Mais alors, il y a une originalité dans Stromptha : c’est que le maître d’œuvre derrière ce projet est donc originaire du Groenland, mais vit en France ! A Toulouse plus précisément, et à Serres-Sur-Arget encore plus précisément. Alors moi, la question que je me pose est : « mais que vient-il faire en France alors qu’il a un super pays ailleurs ? ». Bref, pour ce qui est du one-man band, il existe depuis 2009 et a été fondé à Qaanaaq (rien avoir avec la Nouvelle-Calédonie !). A son actif, on retrouve un EP, un split, un premier album en 2018 appelé « Odium Vult« , une démo et enfin le dit album qui est sorti en mars 2020. Quand on s’intéresse à des one-man band, on s’attend rapidement à une musique intimiste et donc difficilement classable. De fait, sur le Facebook du groupe, il est écrit « Atmospheric Black Metal with Dark Folk, Doom and Cold Wave elements ». Donc en soi, une musique qui pourrait être compliquée à appréhender. C’est ce qu’on va voir !
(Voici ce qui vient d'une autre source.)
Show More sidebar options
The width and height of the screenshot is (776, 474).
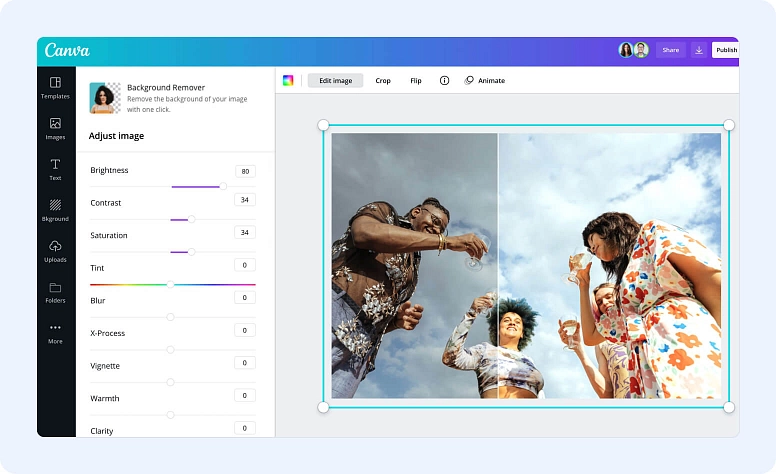tap(55, 332)
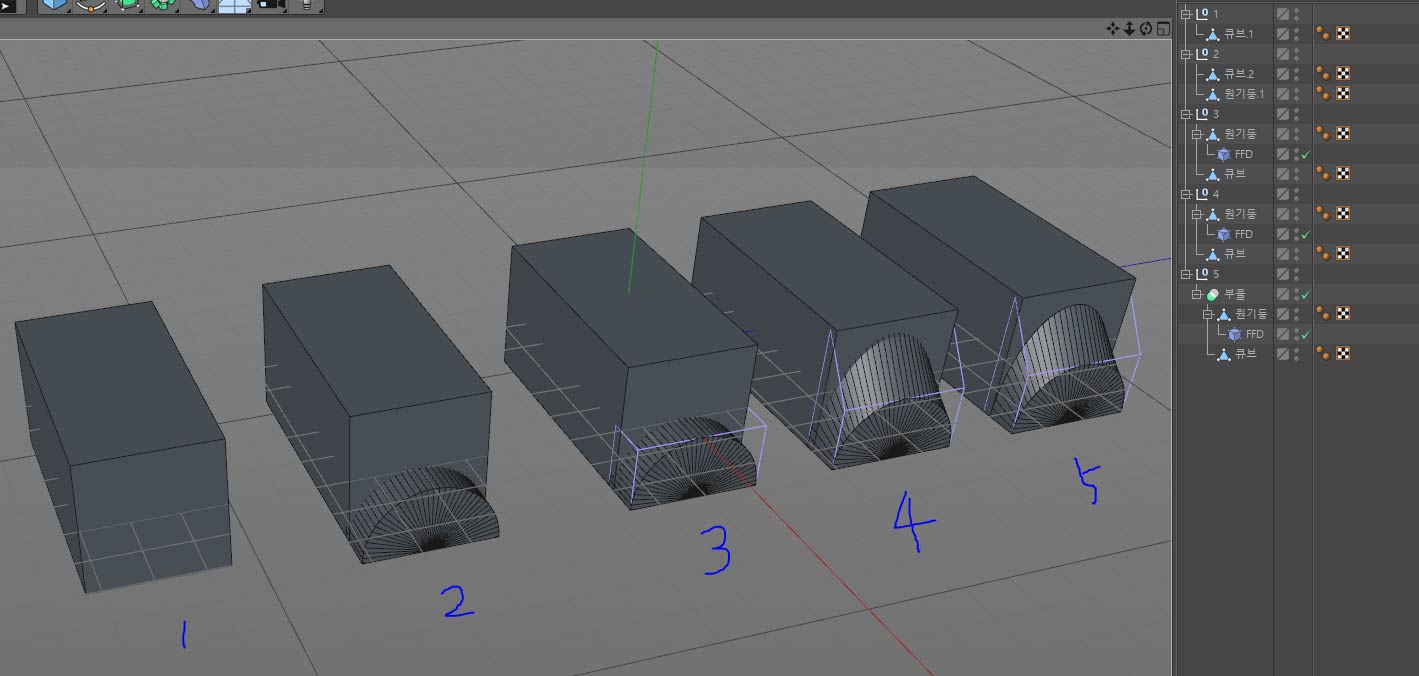Screen dimensions: 1419x676
Task: Toggle the viewport layout maximize icon
Action: [x=1163, y=29]
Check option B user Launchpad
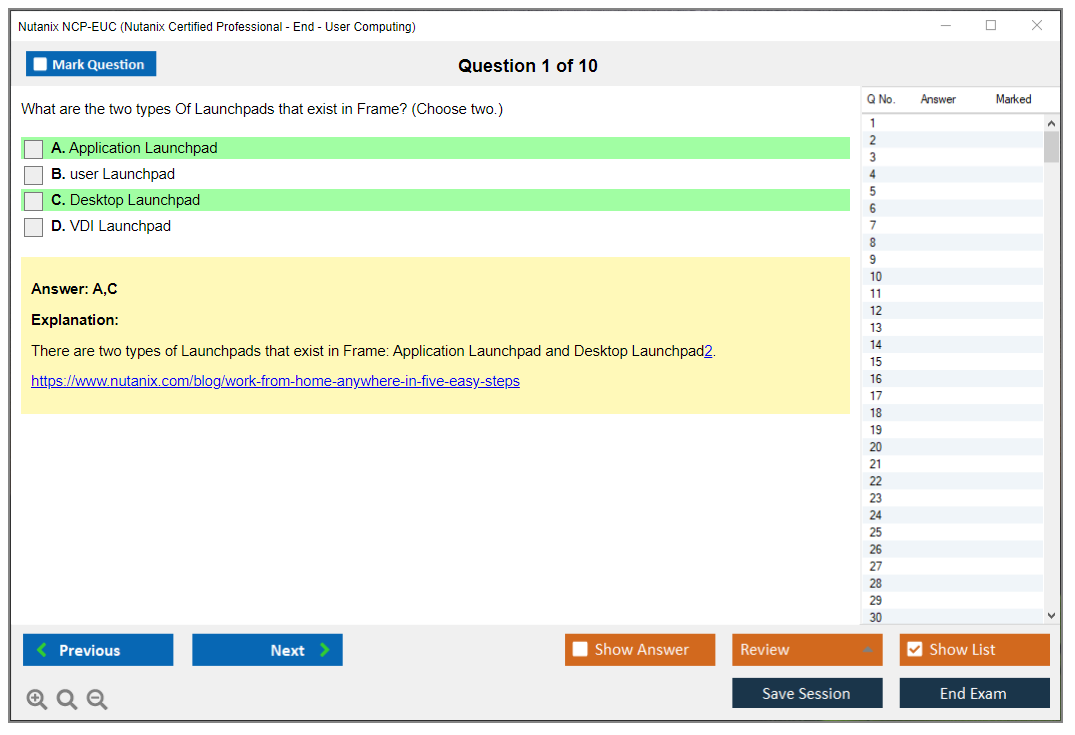The width and height of the screenshot is (1075, 735). coord(34,175)

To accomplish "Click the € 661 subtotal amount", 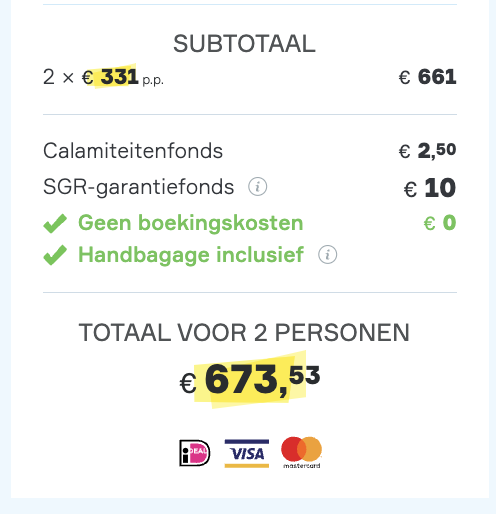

Mais avant tout aspect musical, si nous abordions une fois n’est pas coutume la pochette de l’album ? Pochette au demeurant énigmatique avec des motifs tous aussi variés qu’incongrus. D’abord j’adore le ton bleu gris et le style dessin « croquis », cela donne une idée de la créativité de J. (c’est son nom.) C’est un dessin en tout cas très stylisé, avec différentes références à la nuit (polaire probablement) avec les étoiles et le bleu, une pleine Lune qui semble agressive sur ce croquis, les arbres morts, les chauves-souris, un cerf blafard que l’on distingue à peine et cette espèce de personnage fantastique avec un œil et des cornes, que je n’arrive pas à identifier. Peut-être une sorte d’elfe de la nuit… En tout cas, si l’on met de côté l’aspect un peu « croquis » qui n’est d’ailleurs même pas un terme péjoratif, l’artwork est très attrape-l’œil et conforte le nom de l’album sur un univers nocturne et polaire, qui me donne vraiment envie de me plonger dans la musique. Cela peut paraître rudimentaire mais je préfère mille fois un artwork fait à la main et bourré de sens, que les groupes qui se servent d’œuvres déjà existantes, certes très belles, mais qui ne traduisent pas proprement la composition d’un album. Là, c’est beau et net, et l’on a une vague idée, mais idée quand-même, de vers quelle musique l’on va tendre. Très bon artwork !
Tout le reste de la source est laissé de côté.